Examining the history now, we can see that the commits on the docs_filtered apply the changes to the documentation directory, as expected.

One problem still remains, though: by means of the --subdirectory-filter option, the very first commit removes all contents besides the documentation directory. This can be fixed by doing an interactive rebase of the current branch, beginning at the v1.0.0.Final tag:

git rebase -i v1.0.0.Final

We need to edit the very first commit; all changes besides those to the documentation directory need to be reverted from that commit. There might be a better way of doing so, I simply ran git checkout for all the other resources:

git checkout v1.0.0.Final debezium-connector-mongodb
git checkout v1.0.0.Final debezium-connector-mysql
...

At this point the filtered branch still is based off of the v1.0.0.Final tag, whereas it should be based off of the docs_backport branch. git rebase --onto to the rescue:

git rebase --onto docs_backport v1.0.0.Final docs_filtered

This rebases all the commits from the docs_filtered branch onto the docs_backport branch. Now we have a state where where all the documention changes have been cleanly applied to the 1.0 code base, i.e. the following should yield no differences:

git diff docs_filtered..master documentation

The last and missing step is to do another rebase of all the documentation commits, discarding those that apply to any features that didn’t get backported to 1.0.

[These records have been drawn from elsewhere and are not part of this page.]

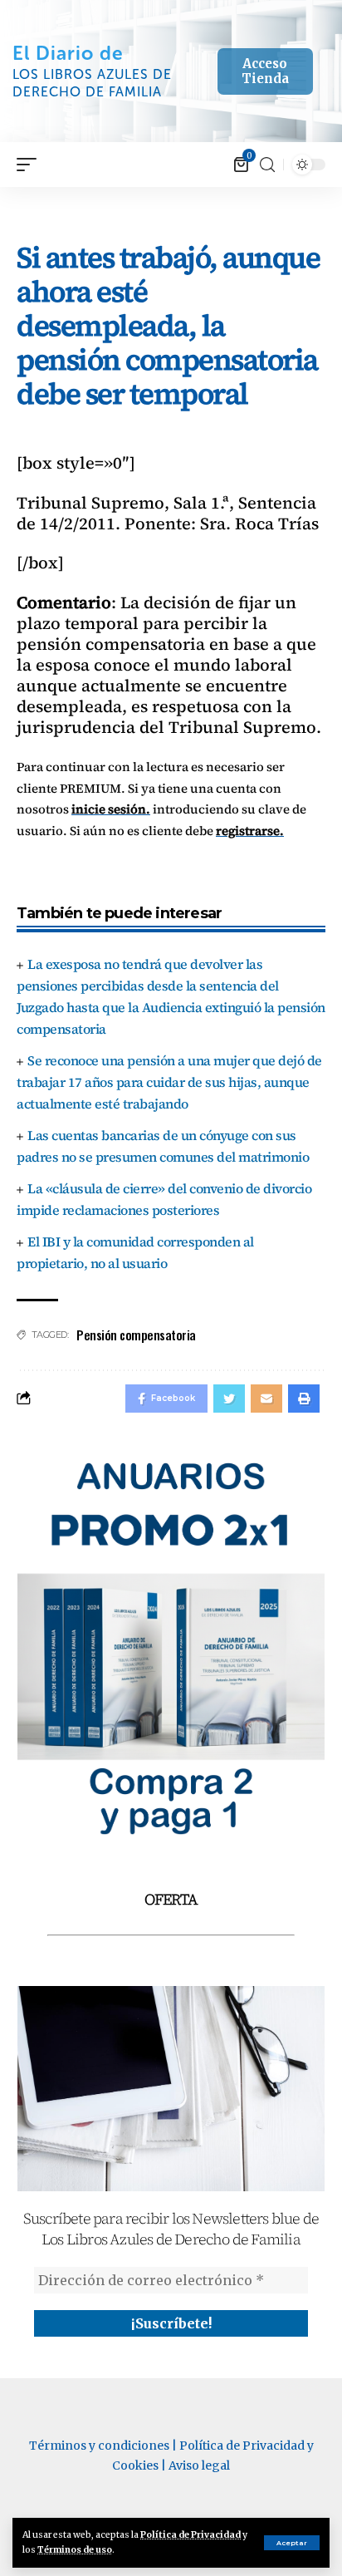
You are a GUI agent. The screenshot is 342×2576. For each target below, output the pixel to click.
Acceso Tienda (265, 71)
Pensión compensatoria (136, 1334)
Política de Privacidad (190, 2534)
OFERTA (171, 1899)
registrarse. (250, 830)
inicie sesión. (110, 809)
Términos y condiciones (99, 2445)
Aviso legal (199, 2465)
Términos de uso (74, 2549)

Thankfully, my partner-in-crime Jiri Pechanec stepped in here: as he had done the original feature backport, it didn’t take him too long to go through the list of documentation commits and identify those which were relevant for the 1.0 code base. After one more interactive rebase for applying those we finally were in a state, where all the required documentation changes had been backported.

Looking at the 1.0 history, you’d still see some partial documentation changes up to the point, where we decided to start all over and revert these. Theoretically we could do another git filter run to exclude those, but we decided against that, as we already had done releases off of the 1.0 branch and didn’t want to alter the commit history of a released branch after the fact.